Extracted data entries
▬▬▬

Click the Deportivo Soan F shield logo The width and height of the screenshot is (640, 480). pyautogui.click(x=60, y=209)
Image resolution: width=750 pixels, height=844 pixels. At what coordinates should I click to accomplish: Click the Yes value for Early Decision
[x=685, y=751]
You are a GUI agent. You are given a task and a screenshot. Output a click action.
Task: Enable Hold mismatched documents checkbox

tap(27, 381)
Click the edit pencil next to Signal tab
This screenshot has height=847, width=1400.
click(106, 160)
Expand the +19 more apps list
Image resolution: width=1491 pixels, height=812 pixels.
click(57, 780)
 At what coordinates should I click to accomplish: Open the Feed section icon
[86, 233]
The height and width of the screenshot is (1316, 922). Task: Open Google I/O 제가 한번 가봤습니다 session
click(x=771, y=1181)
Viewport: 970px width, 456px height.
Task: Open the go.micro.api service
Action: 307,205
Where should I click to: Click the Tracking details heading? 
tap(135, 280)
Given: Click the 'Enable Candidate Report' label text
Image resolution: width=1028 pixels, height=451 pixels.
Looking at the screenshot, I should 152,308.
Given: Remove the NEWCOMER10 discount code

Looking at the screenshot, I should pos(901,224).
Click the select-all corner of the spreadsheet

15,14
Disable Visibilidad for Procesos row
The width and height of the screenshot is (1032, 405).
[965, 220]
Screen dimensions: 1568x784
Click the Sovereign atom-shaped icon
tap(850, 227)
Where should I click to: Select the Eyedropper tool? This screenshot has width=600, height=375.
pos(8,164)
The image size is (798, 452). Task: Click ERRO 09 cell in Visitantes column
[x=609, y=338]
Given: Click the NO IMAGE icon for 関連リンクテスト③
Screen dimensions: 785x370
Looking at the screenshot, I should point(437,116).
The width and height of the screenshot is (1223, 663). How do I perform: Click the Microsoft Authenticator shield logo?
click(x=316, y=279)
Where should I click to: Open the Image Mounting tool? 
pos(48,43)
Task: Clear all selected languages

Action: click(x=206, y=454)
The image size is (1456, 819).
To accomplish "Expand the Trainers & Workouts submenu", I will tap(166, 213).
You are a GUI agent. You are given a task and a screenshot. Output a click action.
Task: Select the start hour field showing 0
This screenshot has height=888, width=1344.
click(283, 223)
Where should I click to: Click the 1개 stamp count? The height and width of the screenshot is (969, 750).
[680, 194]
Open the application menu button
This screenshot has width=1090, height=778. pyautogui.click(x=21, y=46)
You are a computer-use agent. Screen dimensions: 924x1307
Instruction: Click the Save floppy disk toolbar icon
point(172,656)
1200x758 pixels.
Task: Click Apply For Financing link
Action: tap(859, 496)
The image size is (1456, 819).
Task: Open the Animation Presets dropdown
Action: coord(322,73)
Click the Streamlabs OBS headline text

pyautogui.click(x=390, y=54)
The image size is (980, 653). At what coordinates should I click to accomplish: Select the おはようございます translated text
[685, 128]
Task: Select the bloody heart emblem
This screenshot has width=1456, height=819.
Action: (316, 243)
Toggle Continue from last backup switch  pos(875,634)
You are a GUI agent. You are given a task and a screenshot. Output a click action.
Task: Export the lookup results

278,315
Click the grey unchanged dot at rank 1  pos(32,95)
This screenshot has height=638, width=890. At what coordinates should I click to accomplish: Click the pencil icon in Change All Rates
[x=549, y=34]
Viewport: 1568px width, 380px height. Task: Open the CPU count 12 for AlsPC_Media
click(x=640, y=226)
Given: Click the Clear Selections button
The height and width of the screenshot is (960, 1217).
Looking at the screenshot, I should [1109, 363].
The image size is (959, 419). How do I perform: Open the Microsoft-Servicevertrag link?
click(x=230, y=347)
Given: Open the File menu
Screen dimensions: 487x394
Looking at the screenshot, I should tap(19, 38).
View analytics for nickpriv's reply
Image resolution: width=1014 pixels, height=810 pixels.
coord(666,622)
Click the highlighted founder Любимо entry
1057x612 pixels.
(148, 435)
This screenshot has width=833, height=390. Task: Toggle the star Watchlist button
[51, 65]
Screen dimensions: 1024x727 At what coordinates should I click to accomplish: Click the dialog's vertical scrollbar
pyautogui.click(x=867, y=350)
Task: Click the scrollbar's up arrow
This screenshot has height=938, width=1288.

▬▬▬

Format every line of the records above as a JSON list of strings, with one string per line and no blank lines.

ANSWER TO THIS TASK:
[
  "Click the Deportivo Soan F shield logo The width and height of the screenshot is (640, 480). pyautogui.click(x=60, y=209)",
  "Image resolution: width=750 pixels, height=844 pixels. At what coordinates should I click to accomplish: Click the Yes value for Early Decision",
  "[x=685, y=751]",
  "You are a GUI agent. You are given a task and a screenshot. Output a click action.",
  "Task: Enable Hold mismatched documents checkbox",
  "tap(27, 381)",
  "Click the edit pencil next to Signal tab",
  "This screenshot has height=847, width=1400.",
  "click(106, 160)",
  "Expand the +19 more apps list",
  "Image resolution: width=1491 pixels, height=812 pixels.",
  "click(57, 780)",
  " At what coordinates should I click to accomplish: Open the Feed section icon",
  "[86, 233]",
  "The height and width of the screenshot is (1316, 922). Task: Open Google I/O 제가 한번 가봤습니다 session",
  "click(x=771, y=1181)",
  "Viewport: 970px width, 456px height.",
  "Task: Open the go.micro.api service",
  "Action: 307,205",
  "Where should I click to: Click the Tracking details heading? ",
  "tap(135, 280)",
  "Given: Click the 'Enable Candidate Report' label text",
  "Image resolution: width=1028 pixels, height=451 pixels.",
  "Looking at the screenshot, I should 152,308.",
  "Given: Remove the NEWCOMER10 discount code",
  "Looking at the screenshot, I should pos(901,224).",
  "Click the select-all corner of the spreadsheet",
  "15,14",
  "Disable Visibilidad for Procesos row",
  "The width and height of the screenshot is (1032, 405).",
  "[965, 220]",
  "Screen dimensions: 1568x784",
  "Click the Sovereign atom-shaped icon",
  "tap(850, 227)",
  "Where should I click to: Select the Eyedropper tool? This screenshot has width=600, height=375.",
  "pos(8,164)",
  "The image size is (798, 452). Task: Click ERRO 09 cell in Visitantes column",
  "[x=609, y=338]",
  "Given: Click the NO IMAGE icon for 関連リンクテスト③",
  "Screen dimensions: 785x370",
  "Looking at the screenshot, I should point(437,116).",
  "The width and height of the screenshot is (1223, 663). How do I perform: Click the Microsoft Authenticator shield logo?",
  "click(x=316, y=279)",
  "Where should I click to: Open the Image Mounting tool? ",
  "pos(48,43)",
  "Task: Clear all selected languages",
  "Action: click(x=206, y=454)",
  "The image size is (1456, 819).",
  "To accomplish \"Expand the Trainers & Workouts submenu\", I will tap(166, 213).",
  "You are a GUI agent. You are given a task and a screenshot. Output a click action.",
  "Task: Select the start hour field showing 0",
  "This screenshot has height=888, width=1344.",
  "click(283, 223)",
  "Where should I click to: Click the 1개 stamp count? The height and width of the screenshot is (969, 750).",
  "[680, 194]",
  "Open the application menu button",
  "This screenshot has width=1090, height=778. pyautogui.click(x=21, y=46)",
  "You are a computer-use agent. Screen dimensions: 924x1307",
  "Instruction: Click the Save floppy disk toolbar icon",
  "point(172,656)",
  "1200x758 pixels.",
  "Task: Click Apply For Financing link",
  "Action: tap(859, 496)",
  "The image size is (1456, 819).",
  "Task: Open the Animation Presets dropdown",
  "Action: coord(322,73)",
  "Click the Streamlabs OBS headline text",
  "pyautogui.click(x=390, y=54)",
  "The image size is (980, 653). At what coordinates should I click to accomplish: Select the おはようございます translated text",
  "[685, 128]",
  "Task: Select the bloody heart emblem",
  "This screenshot has width=1456, height=819.",
  "Action: (316, 243)",
  "Toggle Continue from last backup switch  pos(875,634)",
  "You are a GUI agent. You are given a task and a screenshot. Output a click action.",
  "Task: Export the lookup results",
  "278,315",
  "Click the grey unchanged dot at rank 1  pos(32,95)",
  "This screenshot has height=638, width=890. At what coordinates should I click to accomplish: Click the pencil icon in Change All Rates",
  "[x=549, y=34]",
  "Viewport: 1568px width, 380px height. Task: Open the CPU count 12 for AlsPC_Media",
  "click(x=640, y=226)",
  "Given: Click the Clear Selections button",
  "The height and width of the screenshot is (960, 1217).",
  "Looking at the screenshot, I should [1109, 363].",
  "The image size is (959, 419). How do I perform: Open the Microsoft-Servicevertrag link?",
  "click(x=230, y=347)",
  "Given: Open the File menu",
  "Screen dimensions: 487x394",
  "Looking at the screenshot, I should tap(19, 38).",
  "View analytics for nickpriv's reply",
  "Image resolution: width=1014 pixels, height=810 pixels.",
  "coord(666,622)",
  "Click the highlighted founder Любимо entry",
  "1057x612 pixels.",
  "(148, 435)",
  "This screenshot has width=833, height=390. Task: Toggle the star Watchlist button",
  "[51, 65]",
  "Screen dimensions: 1024x727 At what coordinates should I click to accomplish: Click the dialog's vertical scrollbar",
  "pyautogui.click(x=867, y=350)",
  "Task: Click the scrollbar's up arrow",
  "This screenshot has height=938, width=1288."
]